Email content management vendors have recognized the need for more granular control over email security within the environment. Features and options continue to converge as appliance vendors are responding to the need to secure malicious inbound emails and data leakage concerns for outbound messages.
In this issue
This month we examined several email content management products. We defined email content management as the ability for a solution to provide most of the following functions: filter inbound and outbound messages, filtering based on content, filtering based on source address or sender, quarantine/notification, overall fit into an enterprise environment.
Overall, we found that most of the products that we reviewed met our criteria for email content management. An interesting observation for this group of products is that some vendors focused on stopping unsolicited and malicious inbound mail through sender or domain validation, reputation scoring and other mechanisms, while others focused their efforts on building more robust data leakage protection for outbound messages. Data leakage is generally secured by the use of keyword filtering and "smart identifiers." The smart identifiers are pre-built data strings that users can apply to policies which search messages for suspicious formats, including possible credit card numbers and Social Security numbers.
How we tested
All of the products in our group review were hardware-based appliances, except one, GFi Mail-Security, which is a software-based solution. All of the hardware-based solutions were installed in our test network and tested against Microsoft Exchange 2003 with regards to inbound and outbound mail gateway configurations. All email clients that we used for host machine testing included Microsoft Outlook and web-based clients, including Internet Explorer and Mozilla Firefox. The GFi MailSecurity solution was installed on a Windows 2003 server machine with IIS 6 and integrated with Microsoft Exchange 2003.
In our tests, we focused on several areas, including initial setup and configuration, functional areas of the solution, ease of use and overall administration. Our testing included how easy or difficult it was to configure the options and apply them to a relative domain, organization or list of users. Most products were very easy to configure, with the overall interface and usability being the driving factor for how logical the applicability was. One example can be found within the exercise of applying content filtering rules. Some vendors supplied hundreds of keywords that were pre-populated as part of the base offering. Other products did not have any preconfigured filters or smart identifiers, leaving the administrators with the bulk of upfront work to construct the phrases, words and regular expressions.

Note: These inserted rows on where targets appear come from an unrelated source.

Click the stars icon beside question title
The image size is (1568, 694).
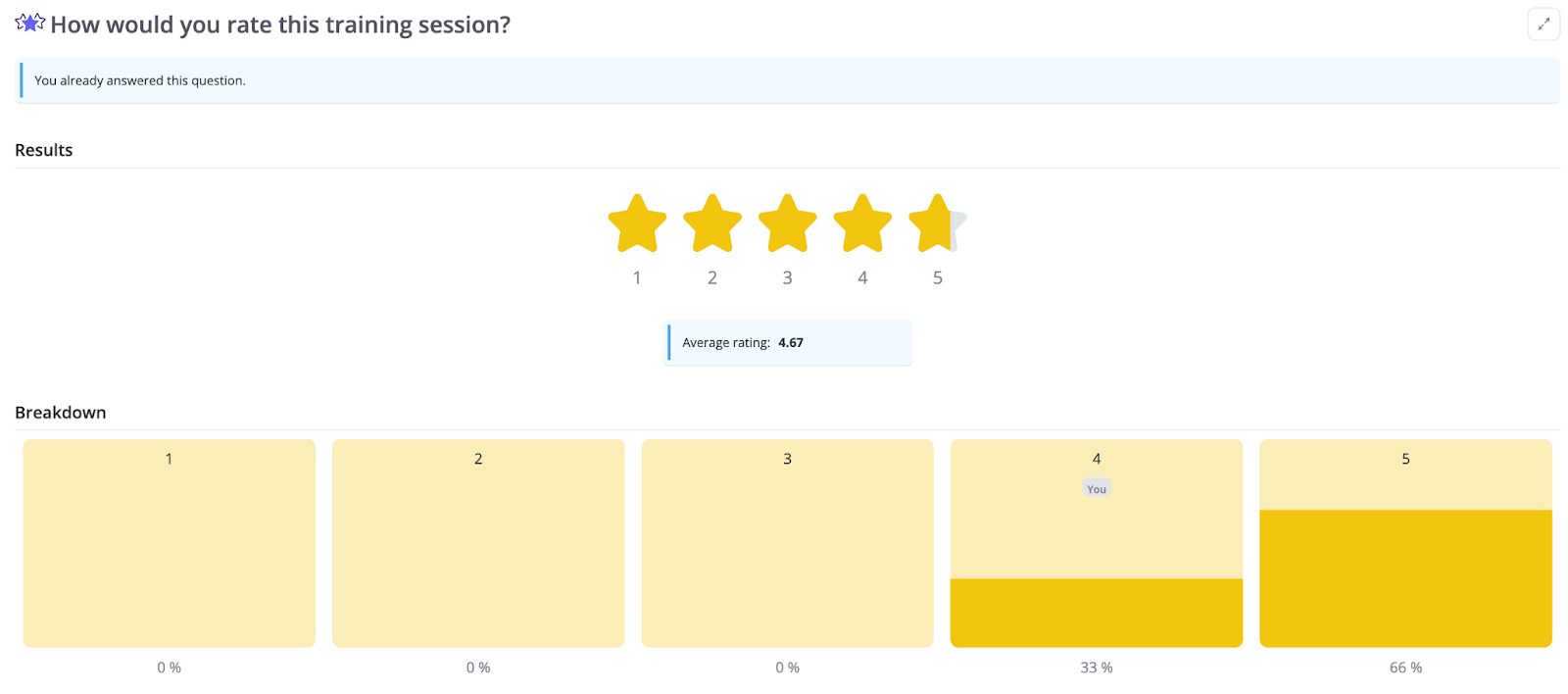[x=30, y=23]
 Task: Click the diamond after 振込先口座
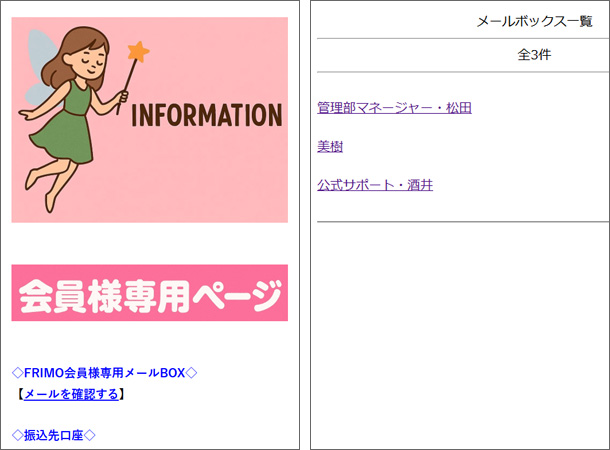click(89, 435)
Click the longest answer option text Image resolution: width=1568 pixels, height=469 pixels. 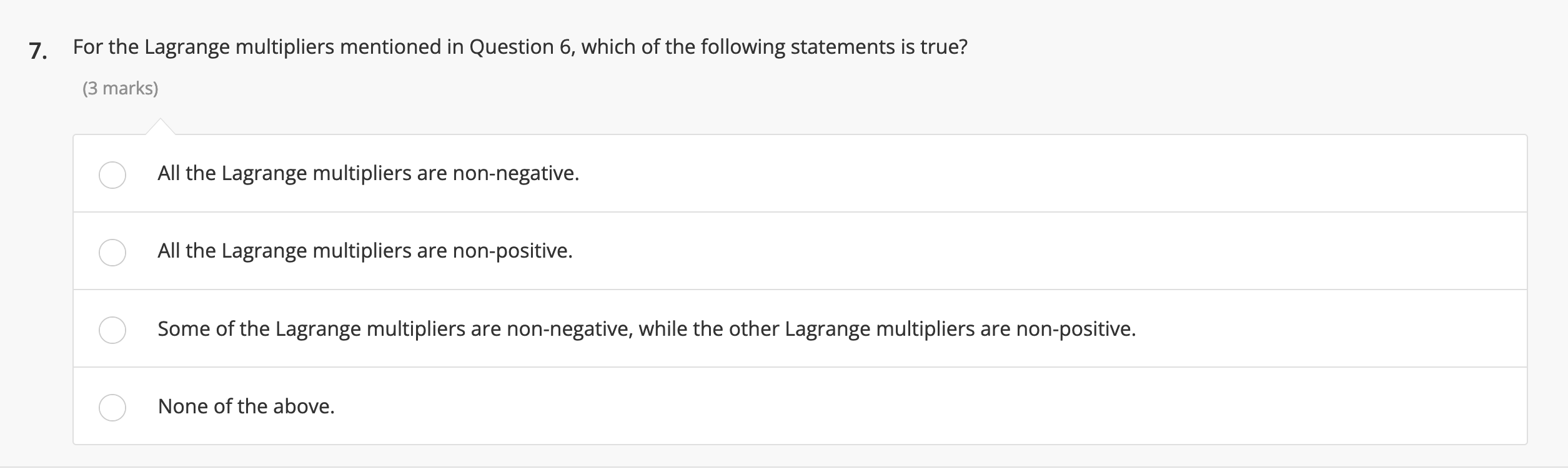coord(647,328)
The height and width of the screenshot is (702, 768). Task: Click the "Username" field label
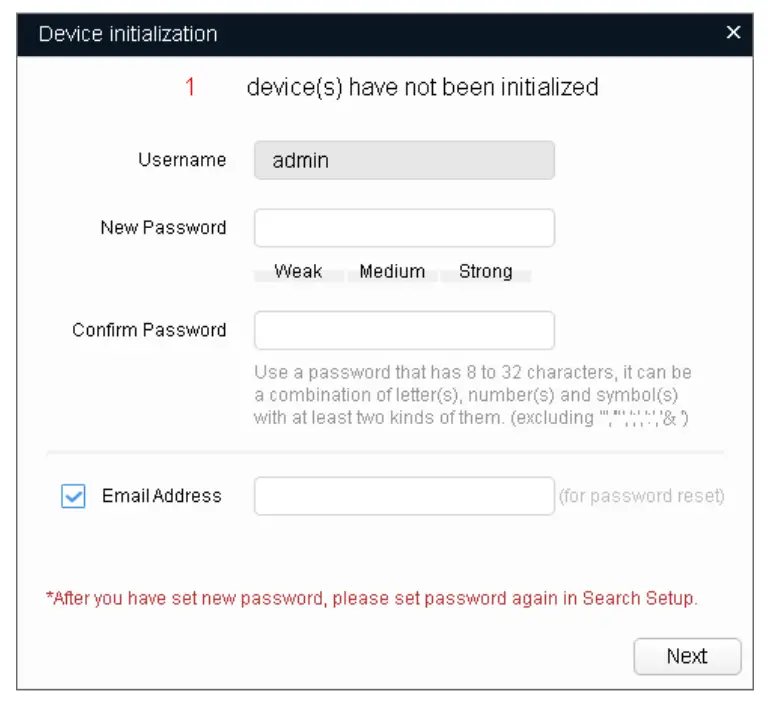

Another key area of our testing was the ability to intelligently quarantine the items, and whether or not reporting and dashboard functions provided value to the user. Most products had very professional and polished looking interfaces with the ability to drill down in the quarantine and schedule reports to be sent to their inbox. These solutions removed a chunk of the administrative burden from its users and come highly recommended. With economic uncertainty and security budgets shrinking, administrators are wise to invest in products that cover the largest risk area with the most administrative functionality to make their already hectic lives easier.
Trevor Hough contributed to these reviews.